**DATA SHOWN**:
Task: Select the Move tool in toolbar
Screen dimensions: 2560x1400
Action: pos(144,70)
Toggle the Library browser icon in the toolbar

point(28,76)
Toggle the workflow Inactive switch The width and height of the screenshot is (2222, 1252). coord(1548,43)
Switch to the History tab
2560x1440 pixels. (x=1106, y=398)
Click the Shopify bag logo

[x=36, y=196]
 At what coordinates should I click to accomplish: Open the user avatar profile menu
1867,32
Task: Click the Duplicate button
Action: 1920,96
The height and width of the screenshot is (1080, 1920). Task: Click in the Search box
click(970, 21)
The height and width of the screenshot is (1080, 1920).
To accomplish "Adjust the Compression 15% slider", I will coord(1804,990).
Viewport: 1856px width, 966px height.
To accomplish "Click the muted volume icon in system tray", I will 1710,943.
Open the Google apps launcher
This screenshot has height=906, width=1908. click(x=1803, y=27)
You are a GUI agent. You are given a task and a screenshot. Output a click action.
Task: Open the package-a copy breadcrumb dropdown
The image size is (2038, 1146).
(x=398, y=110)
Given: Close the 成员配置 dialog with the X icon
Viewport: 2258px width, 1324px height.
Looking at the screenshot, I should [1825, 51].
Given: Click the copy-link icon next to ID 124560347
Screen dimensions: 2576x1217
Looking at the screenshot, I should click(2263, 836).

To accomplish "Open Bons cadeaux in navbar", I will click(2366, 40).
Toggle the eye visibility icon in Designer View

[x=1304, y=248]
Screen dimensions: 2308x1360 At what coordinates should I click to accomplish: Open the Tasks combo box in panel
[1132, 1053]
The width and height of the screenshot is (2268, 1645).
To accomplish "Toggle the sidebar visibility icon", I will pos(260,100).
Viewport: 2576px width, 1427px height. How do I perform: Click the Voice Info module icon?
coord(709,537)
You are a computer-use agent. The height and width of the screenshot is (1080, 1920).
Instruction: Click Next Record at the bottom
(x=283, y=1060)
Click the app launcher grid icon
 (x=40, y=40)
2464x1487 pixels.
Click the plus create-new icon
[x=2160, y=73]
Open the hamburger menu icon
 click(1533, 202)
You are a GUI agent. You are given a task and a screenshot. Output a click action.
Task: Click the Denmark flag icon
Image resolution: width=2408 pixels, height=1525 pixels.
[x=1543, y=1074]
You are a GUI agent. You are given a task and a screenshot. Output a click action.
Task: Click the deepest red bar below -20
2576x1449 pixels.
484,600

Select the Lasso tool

**EXERCISE OBJECTIVE**: Restate all of the material, keeping every word intact.

**ANSWER AREA**:
Task: Select the Move tool in toolbar
Screen dimensions: 2560x1400
Action: pos(144,70)
Toggle the Library browser icon in the toolbar

point(28,76)
Toggle the workflow Inactive switch The width and height of the screenshot is (2222, 1252). coord(1548,43)
Switch to the History tab
2560x1440 pixels. (x=1106, y=398)
Click the Shopify bag logo

[x=36, y=196]
 At what coordinates should I click to accomplish: Open the user avatar profile menu
1867,32
Task: Click the Duplicate button
Action: 1920,96
The height and width of the screenshot is (1080, 1920). Task: Click in the Search box
click(970, 21)
The height and width of the screenshot is (1080, 1920).
To accomplish "Adjust the Compression 15% slider", I will coord(1804,990).
Viewport: 1856px width, 966px height.
To accomplish "Click the muted volume icon in system tray", I will 1710,943.
Open the Google apps launcher
This screenshot has height=906, width=1908. click(x=1803, y=27)
You are a GUI agent. You are given a task and a screenshot. Output a click action.
Task: Open the package-a copy breadcrumb dropdown
The image size is (2038, 1146).
(x=398, y=110)
Given: Close the 成员配置 dialog with the X icon
Viewport: 2258px width, 1324px height.
Looking at the screenshot, I should [1825, 51].
Given: Click the copy-link icon next to ID 124560347
Screen dimensions: 2576x1217
Looking at the screenshot, I should click(2263, 836).

To accomplish "Open Bons cadeaux in navbar", I will click(2366, 40).
Toggle the eye visibility icon in Designer View

[x=1304, y=248]
Screen dimensions: 2308x1360 At what coordinates should I click to accomplish: Open the Tasks combo box in panel
[1132, 1053]
The width and height of the screenshot is (2268, 1645).
To accomplish "Toggle the sidebar visibility icon", I will pos(260,100).
Viewport: 2576px width, 1427px height. How do I perform: Click the Voice Info module icon?
coord(709,537)
You are a computer-use agent. The height and width of the screenshot is (1080, 1920).
Instruction: Click Next Record at the bottom
(x=283, y=1060)
Click the app launcher grid icon
 (x=40, y=40)
2464x1487 pixels.
Click the plus create-new icon
[x=2160, y=73]
Open the hamburger menu icon
 click(1533, 202)
You are a GUI agent. You are given a task and a screenshot. Output a click action.
Task: Click the Denmark flag icon
Image resolution: width=2408 pixels, height=1525 pixels.
[x=1543, y=1074]
You are a GUI agent. You are given a task and a screenshot. Output a click action.
Task: Click the deepest red bar below -20
2576x1449 pixels.
484,600

Select the Lasso tool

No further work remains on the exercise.